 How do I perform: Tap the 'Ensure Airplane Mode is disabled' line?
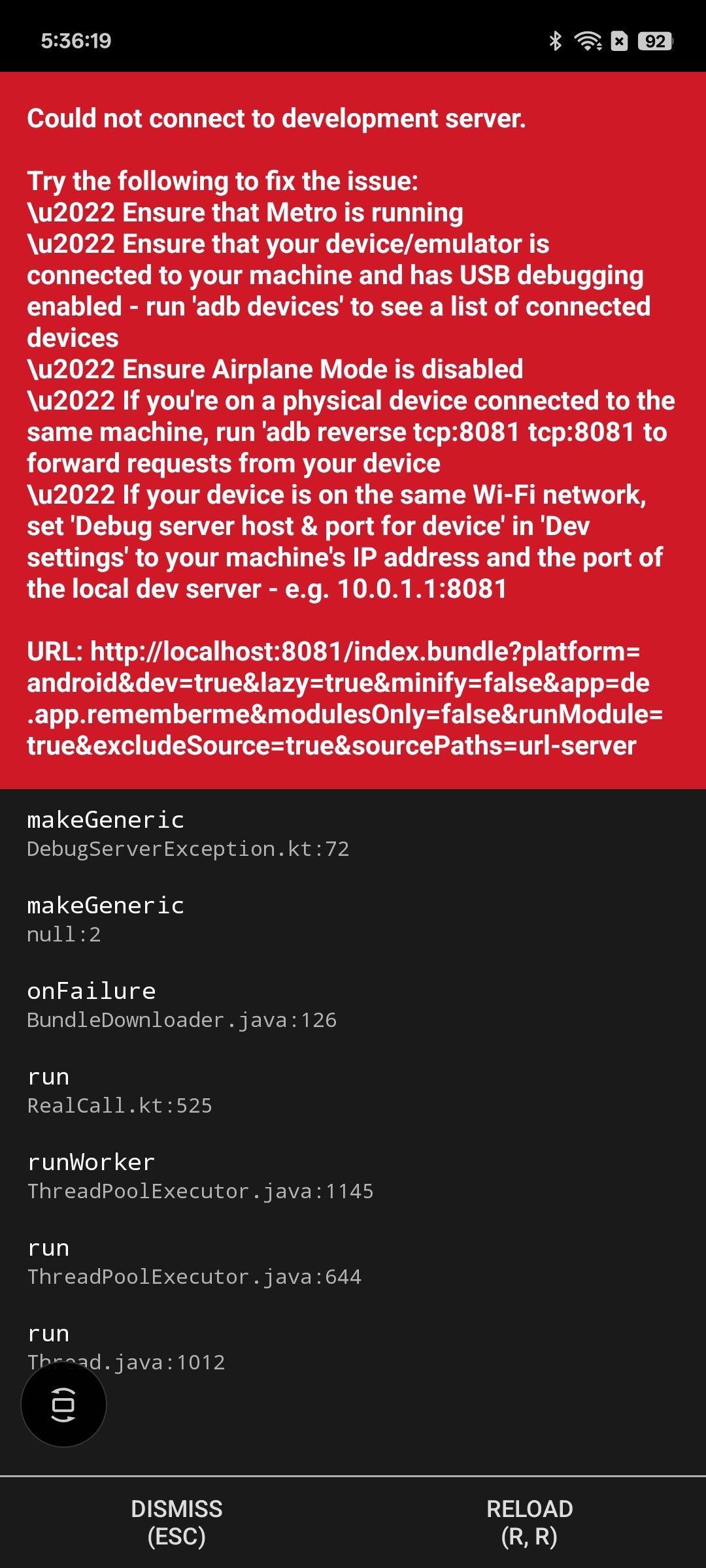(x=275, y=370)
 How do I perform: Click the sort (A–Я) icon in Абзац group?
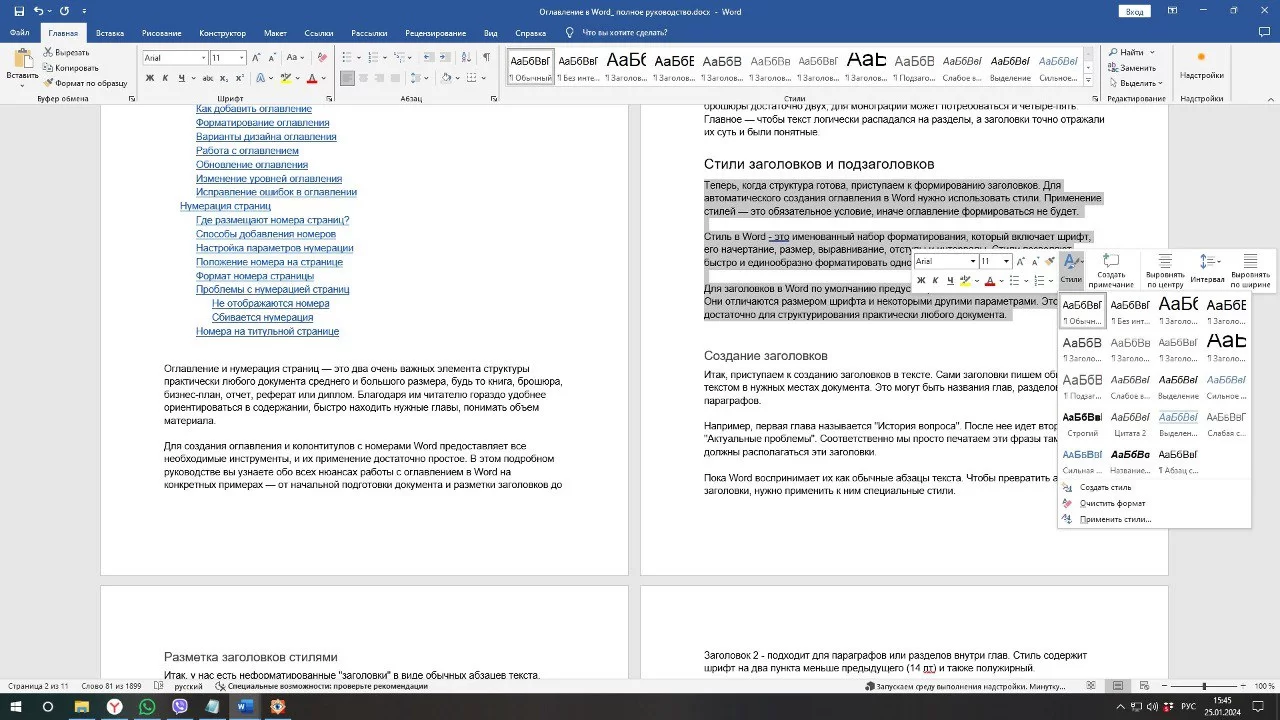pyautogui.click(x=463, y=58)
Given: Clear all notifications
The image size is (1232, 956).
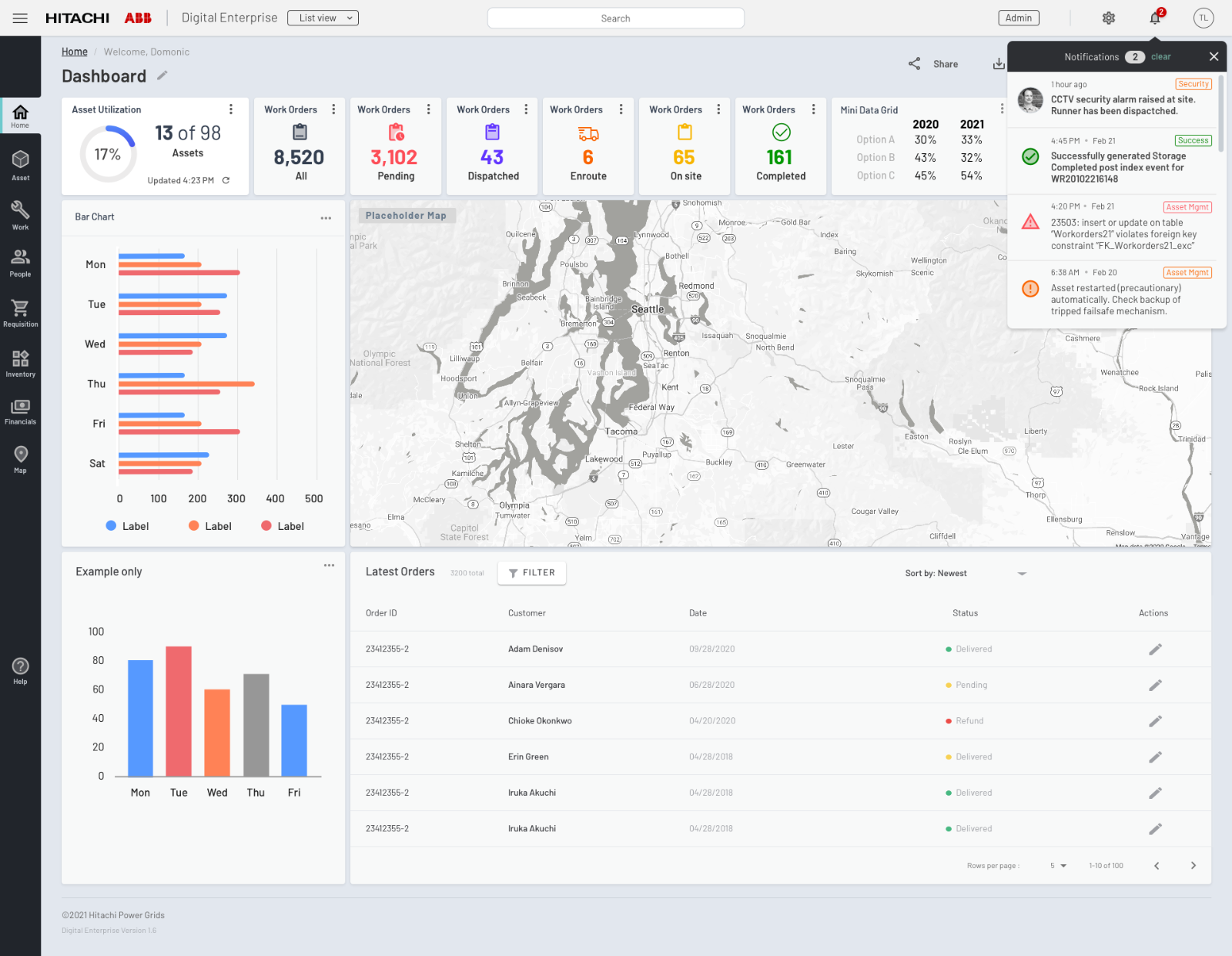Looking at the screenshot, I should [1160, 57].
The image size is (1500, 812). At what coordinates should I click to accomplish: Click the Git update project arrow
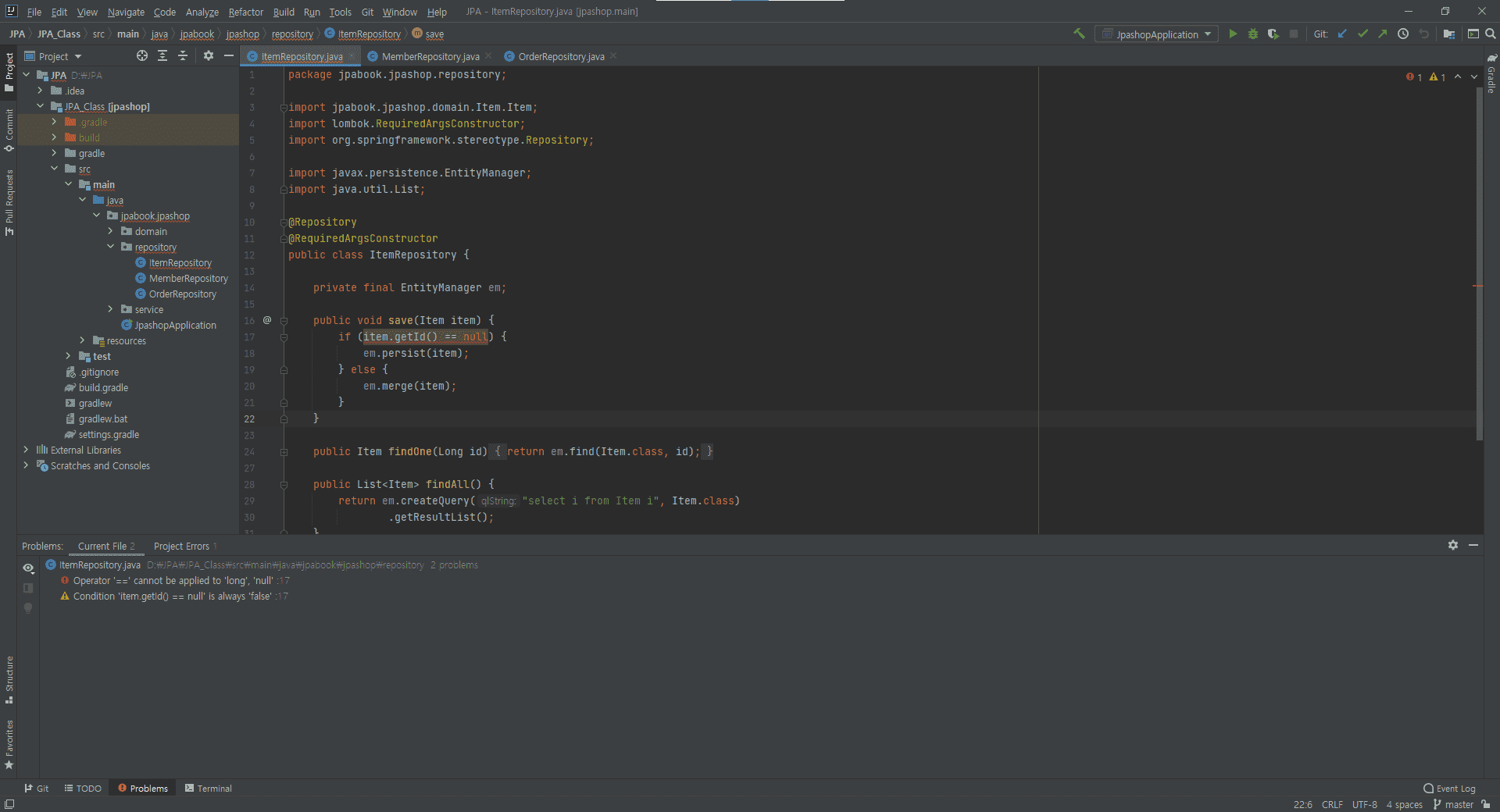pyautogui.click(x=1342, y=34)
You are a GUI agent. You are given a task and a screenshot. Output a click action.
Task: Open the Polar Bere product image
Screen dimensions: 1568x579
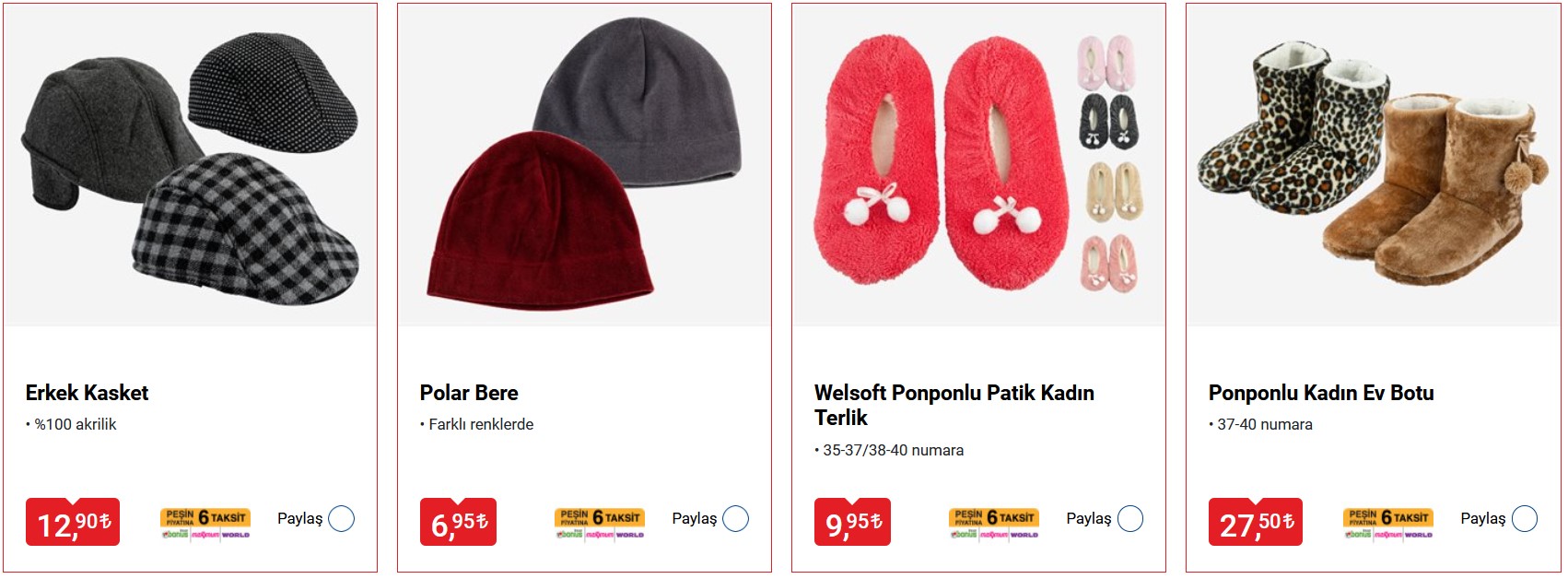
•••
EXERCISE DETAILS:
Copy out every line of the five entries above word for word, leaving the pictures out.

SOLUTION TO THE EXERCISE:
 How do I perform: Tap the 'Ensure Airplane Mode is disabled' line?
(x=275, y=370)
 How do I perform: Click the sort (A–Я) icon in Абзац group?
pyautogui.click(x=463, y=58)
Given: Clear all notifications
The image size is (1232, 956).
Looking at the screenshot, I should [1160, 57].
The image size is (1500, 812). At what coordinates should I click to accomplish: Click the Git update project arrow
pyautogui.click(x=1342, y=34)
You are a GUI agent. You are given a task and a screenshot. Output a click action.
Task: Open the Polar Bere product image
Screen dimensions: 1568x579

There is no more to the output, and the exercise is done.